## DATA FOR PROCESSING
=======

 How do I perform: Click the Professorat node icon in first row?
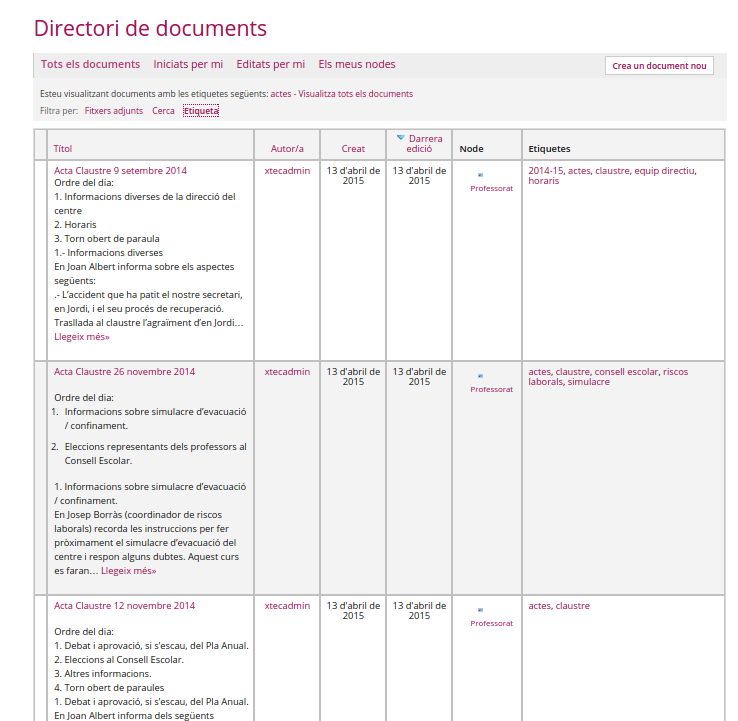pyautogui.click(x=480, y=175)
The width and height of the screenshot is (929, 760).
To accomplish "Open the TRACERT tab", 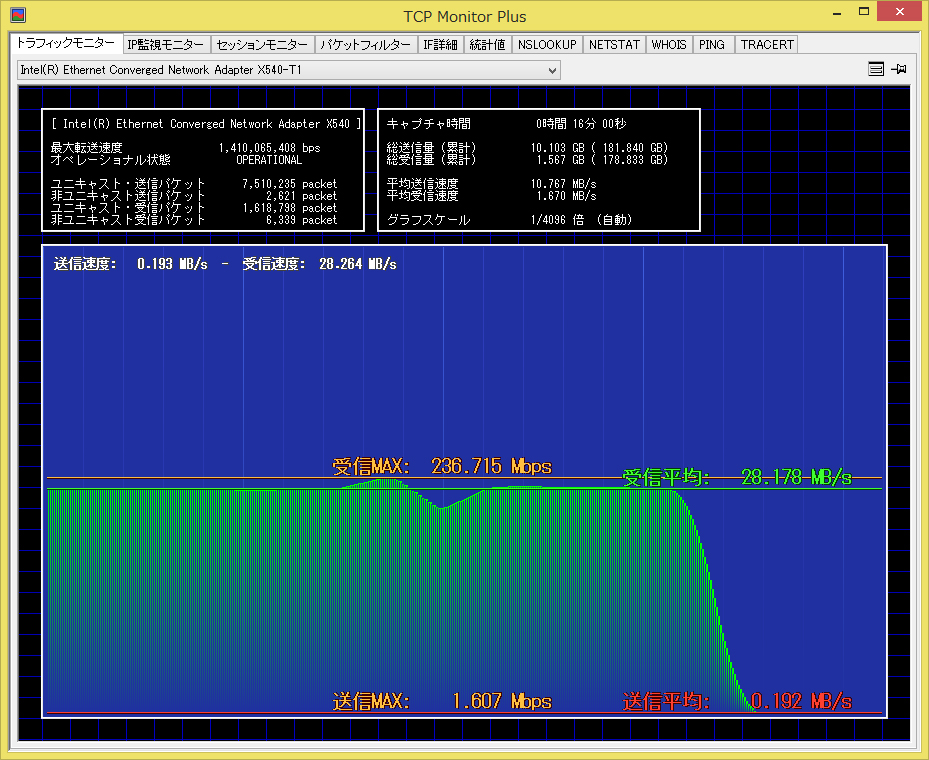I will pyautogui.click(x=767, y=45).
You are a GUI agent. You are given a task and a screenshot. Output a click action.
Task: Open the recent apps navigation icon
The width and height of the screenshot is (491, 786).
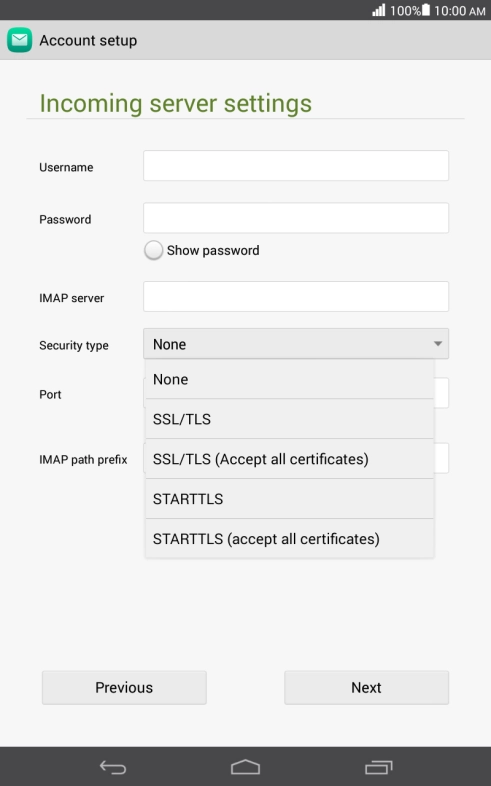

=======

## EXERCISE
Nothing but the lines from the one containing "Task: Open the recent apps navigation icon" through the end of the listing should be written out, each exactly, and pictures must be left out.

## EXERCISE SOLUTION
Task: Open the recent apps navigation icon
The width and height of the screenshot is (491, 786).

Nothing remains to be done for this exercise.